### ABOUT THIS TASK
Word for word, please restate the lines from the beginning of the data through the line in which "AKSESORIS PIN (42, 1366)" appears.
★ ★ ★
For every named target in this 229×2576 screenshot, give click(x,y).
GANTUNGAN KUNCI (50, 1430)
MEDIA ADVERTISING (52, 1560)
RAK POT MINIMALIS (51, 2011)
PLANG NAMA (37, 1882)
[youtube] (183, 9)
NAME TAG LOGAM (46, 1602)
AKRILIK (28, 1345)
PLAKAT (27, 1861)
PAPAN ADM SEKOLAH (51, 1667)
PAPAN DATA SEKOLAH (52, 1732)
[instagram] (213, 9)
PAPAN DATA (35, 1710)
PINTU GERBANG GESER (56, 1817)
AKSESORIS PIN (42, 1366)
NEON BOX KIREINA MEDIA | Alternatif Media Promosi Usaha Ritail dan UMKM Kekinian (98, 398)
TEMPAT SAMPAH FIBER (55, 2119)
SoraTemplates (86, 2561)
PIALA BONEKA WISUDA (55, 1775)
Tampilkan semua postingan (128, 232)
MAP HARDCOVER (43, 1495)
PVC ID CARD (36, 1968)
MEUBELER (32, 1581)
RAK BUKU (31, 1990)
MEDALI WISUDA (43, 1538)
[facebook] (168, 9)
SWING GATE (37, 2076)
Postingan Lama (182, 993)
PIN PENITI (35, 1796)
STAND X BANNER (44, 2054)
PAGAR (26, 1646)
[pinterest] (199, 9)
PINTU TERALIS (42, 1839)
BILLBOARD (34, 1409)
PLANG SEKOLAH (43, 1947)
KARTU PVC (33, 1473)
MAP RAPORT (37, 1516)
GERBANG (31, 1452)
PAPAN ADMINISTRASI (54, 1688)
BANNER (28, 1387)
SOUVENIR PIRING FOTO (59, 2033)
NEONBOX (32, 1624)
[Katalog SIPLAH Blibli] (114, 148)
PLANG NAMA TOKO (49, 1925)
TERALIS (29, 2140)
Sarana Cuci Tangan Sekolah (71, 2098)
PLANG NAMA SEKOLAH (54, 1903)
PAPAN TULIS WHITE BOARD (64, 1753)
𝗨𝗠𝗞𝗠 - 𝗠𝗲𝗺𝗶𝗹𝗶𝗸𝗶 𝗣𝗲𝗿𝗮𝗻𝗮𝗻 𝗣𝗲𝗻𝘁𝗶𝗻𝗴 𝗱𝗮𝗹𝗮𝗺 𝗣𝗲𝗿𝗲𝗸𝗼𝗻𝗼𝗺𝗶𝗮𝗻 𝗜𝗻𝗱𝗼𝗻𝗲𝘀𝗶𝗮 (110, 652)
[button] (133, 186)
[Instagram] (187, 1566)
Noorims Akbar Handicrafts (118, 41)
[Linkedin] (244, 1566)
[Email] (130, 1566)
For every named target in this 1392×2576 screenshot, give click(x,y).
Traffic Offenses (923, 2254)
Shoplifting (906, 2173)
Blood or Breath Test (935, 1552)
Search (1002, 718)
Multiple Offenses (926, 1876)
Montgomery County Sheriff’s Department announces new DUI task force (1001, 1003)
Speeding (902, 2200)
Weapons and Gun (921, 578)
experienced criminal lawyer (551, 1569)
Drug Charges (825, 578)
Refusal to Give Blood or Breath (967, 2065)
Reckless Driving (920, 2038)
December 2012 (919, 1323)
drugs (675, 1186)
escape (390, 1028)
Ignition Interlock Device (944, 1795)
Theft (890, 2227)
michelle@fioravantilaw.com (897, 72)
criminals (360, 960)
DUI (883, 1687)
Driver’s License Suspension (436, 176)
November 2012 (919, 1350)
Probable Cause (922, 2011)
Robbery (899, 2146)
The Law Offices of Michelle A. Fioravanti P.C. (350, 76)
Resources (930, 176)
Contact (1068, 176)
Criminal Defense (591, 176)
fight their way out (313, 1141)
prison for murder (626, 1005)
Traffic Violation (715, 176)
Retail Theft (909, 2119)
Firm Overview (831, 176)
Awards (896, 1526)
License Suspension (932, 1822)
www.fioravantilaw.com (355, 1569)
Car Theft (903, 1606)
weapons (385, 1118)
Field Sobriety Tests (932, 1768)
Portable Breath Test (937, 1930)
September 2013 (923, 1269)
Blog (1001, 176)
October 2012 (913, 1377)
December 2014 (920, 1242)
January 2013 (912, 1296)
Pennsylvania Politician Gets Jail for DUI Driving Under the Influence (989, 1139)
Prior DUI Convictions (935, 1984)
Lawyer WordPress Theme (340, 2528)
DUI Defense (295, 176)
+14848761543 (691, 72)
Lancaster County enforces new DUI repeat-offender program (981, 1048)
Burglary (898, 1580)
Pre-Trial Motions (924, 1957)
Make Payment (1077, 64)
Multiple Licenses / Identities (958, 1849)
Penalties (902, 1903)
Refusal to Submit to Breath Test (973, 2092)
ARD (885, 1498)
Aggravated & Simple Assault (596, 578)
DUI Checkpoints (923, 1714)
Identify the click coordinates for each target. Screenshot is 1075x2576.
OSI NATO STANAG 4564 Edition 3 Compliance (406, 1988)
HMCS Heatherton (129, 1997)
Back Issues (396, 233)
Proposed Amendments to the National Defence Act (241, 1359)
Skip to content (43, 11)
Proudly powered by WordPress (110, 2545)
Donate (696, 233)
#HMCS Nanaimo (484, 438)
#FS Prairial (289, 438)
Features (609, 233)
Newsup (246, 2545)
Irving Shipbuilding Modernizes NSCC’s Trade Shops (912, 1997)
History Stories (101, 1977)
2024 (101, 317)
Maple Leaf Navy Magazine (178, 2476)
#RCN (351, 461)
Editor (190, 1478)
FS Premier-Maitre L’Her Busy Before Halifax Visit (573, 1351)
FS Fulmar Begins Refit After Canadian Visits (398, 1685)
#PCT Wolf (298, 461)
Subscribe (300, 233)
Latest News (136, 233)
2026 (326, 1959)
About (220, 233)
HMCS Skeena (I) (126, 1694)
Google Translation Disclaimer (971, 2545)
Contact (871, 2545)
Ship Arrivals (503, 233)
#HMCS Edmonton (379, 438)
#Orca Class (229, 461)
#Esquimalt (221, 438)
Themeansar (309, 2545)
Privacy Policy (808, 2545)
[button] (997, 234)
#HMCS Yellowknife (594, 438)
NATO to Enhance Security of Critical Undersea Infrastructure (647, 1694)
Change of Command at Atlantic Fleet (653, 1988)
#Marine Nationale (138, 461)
★ ★ ★
### ANSWER TO THE EXERCISE
For every named target in this 229×2576 screenshot, give click(x,y).
GANTUNGAN KUNCI (50, 1430)
MEDIA ADVERTISING (52, 1560)
RAK POT MINIMALIS (51, 2011)
PLANG NAMA (37, 1882)
[youtube] (183, 9)
NAME TAG LOGAM (46, 1602)
AKRILIK (28, 1345)
PLAKAT (27, 1861)
PAPAN ADM SEKOLAH (51, 1667)
PAPAN DATA SEKOLAH (52, 1732)
[instagram] (213, 9)
PAPAN DATA (35, 1710)
PINTU GERBANG GESER (56, 1817)
AKSESORIS PIN (42, 1366)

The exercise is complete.